[Dataset excerpts Boundary: Start]

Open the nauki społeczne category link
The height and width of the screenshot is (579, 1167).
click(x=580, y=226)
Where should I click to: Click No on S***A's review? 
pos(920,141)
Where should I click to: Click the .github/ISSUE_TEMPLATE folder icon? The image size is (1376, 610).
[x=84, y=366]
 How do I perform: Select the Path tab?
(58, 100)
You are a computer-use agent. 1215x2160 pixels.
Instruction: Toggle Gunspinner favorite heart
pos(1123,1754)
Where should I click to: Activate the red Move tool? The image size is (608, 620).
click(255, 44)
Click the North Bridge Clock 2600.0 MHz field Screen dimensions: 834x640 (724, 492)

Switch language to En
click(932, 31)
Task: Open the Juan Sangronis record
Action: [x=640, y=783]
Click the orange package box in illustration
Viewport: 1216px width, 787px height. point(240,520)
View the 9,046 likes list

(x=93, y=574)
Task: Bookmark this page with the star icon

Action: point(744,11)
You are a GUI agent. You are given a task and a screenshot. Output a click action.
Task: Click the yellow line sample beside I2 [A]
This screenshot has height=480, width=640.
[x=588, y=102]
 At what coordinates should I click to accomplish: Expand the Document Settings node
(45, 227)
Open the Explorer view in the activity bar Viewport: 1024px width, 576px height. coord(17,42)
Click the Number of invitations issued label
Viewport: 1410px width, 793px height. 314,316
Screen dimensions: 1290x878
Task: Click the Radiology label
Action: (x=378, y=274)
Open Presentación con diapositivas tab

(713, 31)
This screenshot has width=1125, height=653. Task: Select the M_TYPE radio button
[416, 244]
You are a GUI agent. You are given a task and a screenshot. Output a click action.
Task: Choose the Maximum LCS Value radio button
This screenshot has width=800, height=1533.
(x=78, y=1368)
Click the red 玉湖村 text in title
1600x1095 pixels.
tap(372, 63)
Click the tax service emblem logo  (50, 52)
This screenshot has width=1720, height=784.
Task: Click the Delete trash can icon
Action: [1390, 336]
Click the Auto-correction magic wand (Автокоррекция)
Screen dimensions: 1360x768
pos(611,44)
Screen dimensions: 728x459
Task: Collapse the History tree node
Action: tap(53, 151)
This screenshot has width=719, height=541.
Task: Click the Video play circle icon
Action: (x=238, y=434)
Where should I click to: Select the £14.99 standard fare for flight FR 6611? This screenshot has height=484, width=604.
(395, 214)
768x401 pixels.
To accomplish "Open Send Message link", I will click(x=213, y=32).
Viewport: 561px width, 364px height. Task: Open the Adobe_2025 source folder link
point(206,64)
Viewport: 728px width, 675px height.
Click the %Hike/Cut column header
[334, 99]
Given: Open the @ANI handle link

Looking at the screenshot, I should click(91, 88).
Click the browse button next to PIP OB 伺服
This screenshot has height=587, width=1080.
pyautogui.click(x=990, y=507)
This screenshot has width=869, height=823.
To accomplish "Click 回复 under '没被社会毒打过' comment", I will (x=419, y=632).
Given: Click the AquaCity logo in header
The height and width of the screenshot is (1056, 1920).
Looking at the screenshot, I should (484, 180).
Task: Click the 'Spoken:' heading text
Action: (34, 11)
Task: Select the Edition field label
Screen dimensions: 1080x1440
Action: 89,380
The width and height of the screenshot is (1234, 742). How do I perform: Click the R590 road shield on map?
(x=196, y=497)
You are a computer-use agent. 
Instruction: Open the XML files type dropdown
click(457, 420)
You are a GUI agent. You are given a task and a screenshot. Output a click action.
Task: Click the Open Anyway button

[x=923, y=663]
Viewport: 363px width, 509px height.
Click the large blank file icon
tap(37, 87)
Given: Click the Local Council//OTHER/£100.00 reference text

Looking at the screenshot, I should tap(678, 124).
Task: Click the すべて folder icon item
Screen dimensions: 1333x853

[Dataset excerpts Boundary: End]

All lines of the records above that contain the word "computer" are to be copied out.

You are a computer-use agent. 1215x2160 pixels.
You are a computer-use agent. 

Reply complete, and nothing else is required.